■ **About this exercise**: Could you set down exactly the lines of the data below, starting at the one that holds "753x424 pixels." and ending at the one that holds "Task: Open Select Pk-Pk softkey on left scope", both included, and only those?

■ **Provided records**:

"""

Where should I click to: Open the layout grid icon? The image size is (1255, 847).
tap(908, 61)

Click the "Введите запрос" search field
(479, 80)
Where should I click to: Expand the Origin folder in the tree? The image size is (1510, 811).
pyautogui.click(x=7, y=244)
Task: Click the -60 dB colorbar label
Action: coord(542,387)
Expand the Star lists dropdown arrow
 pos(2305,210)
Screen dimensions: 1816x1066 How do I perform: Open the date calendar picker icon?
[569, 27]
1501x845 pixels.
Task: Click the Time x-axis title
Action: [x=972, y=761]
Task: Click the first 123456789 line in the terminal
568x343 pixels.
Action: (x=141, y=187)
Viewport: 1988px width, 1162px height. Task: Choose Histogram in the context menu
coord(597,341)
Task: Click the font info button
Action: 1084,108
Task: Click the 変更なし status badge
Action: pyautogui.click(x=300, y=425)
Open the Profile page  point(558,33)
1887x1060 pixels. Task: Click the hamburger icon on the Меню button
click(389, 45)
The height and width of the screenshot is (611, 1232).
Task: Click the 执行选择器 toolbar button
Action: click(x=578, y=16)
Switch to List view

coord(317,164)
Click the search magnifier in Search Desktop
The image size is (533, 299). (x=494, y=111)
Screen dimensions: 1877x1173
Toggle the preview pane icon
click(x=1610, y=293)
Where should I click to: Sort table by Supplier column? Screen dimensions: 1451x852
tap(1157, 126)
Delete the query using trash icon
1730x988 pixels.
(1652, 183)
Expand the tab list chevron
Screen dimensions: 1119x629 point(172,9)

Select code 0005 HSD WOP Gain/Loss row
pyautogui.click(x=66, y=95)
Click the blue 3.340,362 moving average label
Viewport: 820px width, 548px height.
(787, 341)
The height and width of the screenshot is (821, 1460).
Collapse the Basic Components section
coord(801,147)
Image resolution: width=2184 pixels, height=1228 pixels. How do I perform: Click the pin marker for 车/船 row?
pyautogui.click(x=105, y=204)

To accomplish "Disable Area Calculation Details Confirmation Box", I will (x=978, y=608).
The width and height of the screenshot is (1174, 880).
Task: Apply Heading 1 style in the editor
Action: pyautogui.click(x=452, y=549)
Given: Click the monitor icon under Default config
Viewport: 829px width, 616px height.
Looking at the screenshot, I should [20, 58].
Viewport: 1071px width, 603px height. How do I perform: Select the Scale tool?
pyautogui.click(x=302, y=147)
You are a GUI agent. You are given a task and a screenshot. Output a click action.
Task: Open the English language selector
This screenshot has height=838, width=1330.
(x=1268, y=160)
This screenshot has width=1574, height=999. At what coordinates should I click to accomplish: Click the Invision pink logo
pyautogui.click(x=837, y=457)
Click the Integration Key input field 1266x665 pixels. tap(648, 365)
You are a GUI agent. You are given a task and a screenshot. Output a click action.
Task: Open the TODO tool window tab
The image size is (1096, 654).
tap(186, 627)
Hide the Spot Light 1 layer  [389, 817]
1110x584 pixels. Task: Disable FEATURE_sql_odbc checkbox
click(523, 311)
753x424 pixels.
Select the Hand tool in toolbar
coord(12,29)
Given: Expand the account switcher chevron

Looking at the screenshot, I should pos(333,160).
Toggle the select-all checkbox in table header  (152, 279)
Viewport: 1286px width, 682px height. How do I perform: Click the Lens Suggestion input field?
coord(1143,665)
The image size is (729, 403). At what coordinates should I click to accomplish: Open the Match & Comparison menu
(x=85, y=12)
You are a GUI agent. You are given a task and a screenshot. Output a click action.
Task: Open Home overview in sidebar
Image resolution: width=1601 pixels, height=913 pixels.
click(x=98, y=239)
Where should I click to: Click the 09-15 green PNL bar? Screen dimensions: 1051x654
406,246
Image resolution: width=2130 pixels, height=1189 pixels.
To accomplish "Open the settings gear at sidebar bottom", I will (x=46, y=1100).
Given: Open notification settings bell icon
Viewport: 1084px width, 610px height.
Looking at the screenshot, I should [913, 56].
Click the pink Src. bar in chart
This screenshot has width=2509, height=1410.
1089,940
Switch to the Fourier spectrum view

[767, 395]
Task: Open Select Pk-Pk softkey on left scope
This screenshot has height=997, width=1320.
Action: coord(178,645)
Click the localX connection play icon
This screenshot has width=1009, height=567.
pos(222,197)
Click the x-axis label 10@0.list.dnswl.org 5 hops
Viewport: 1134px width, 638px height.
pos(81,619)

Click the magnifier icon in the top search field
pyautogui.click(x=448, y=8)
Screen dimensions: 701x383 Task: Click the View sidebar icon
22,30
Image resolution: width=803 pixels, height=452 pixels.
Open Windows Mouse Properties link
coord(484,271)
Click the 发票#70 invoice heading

"""

■ **Response area**:
753x424 pixels.
Select the Hand tool in toolbar
coord(12,29)
Given: Expand the account switcher chevron

Looking at the screenshot, I should pos(333,160).
Toggle the select-all checkbox in table header  (152, 279)
Viewport: 1286px width, 682px height. How do I perform: Click the Lens Suggestion input field?
coord(1143,665)
The image size is (729, 403). At what coordinates should I click to accomplish: Open the Match & Comparison menu
(x=85, y=12)
You are a GUI agent. You are given a task and a screenshot. Output a click action.
Task: Open Home overview in sidebar
Image resolution: width=1601 pixels, height=913 pixels.
click(x=98, y=239)
Where should I click to: Click the 09-15 green PNL bar? Screen dimensions: 1051x654
406,246
Image resolution: width=2130 pixels, height=1189 pixels.
To accomplish "Open the settings gear at sidebar bottom", I will (x=46, y=1100).
Given: Open notification settings bell icon
Viewport: 1084px width, 610px height.
Looking at the screenshot, I should [913, 56].
Click the pink Src. bar in chart
This screenshot has width=2509, height=1410.
1089,940
Switch to the Fourier spectrum view

[767, 395]
Task: Open Select Pk-Pk softkey on left scope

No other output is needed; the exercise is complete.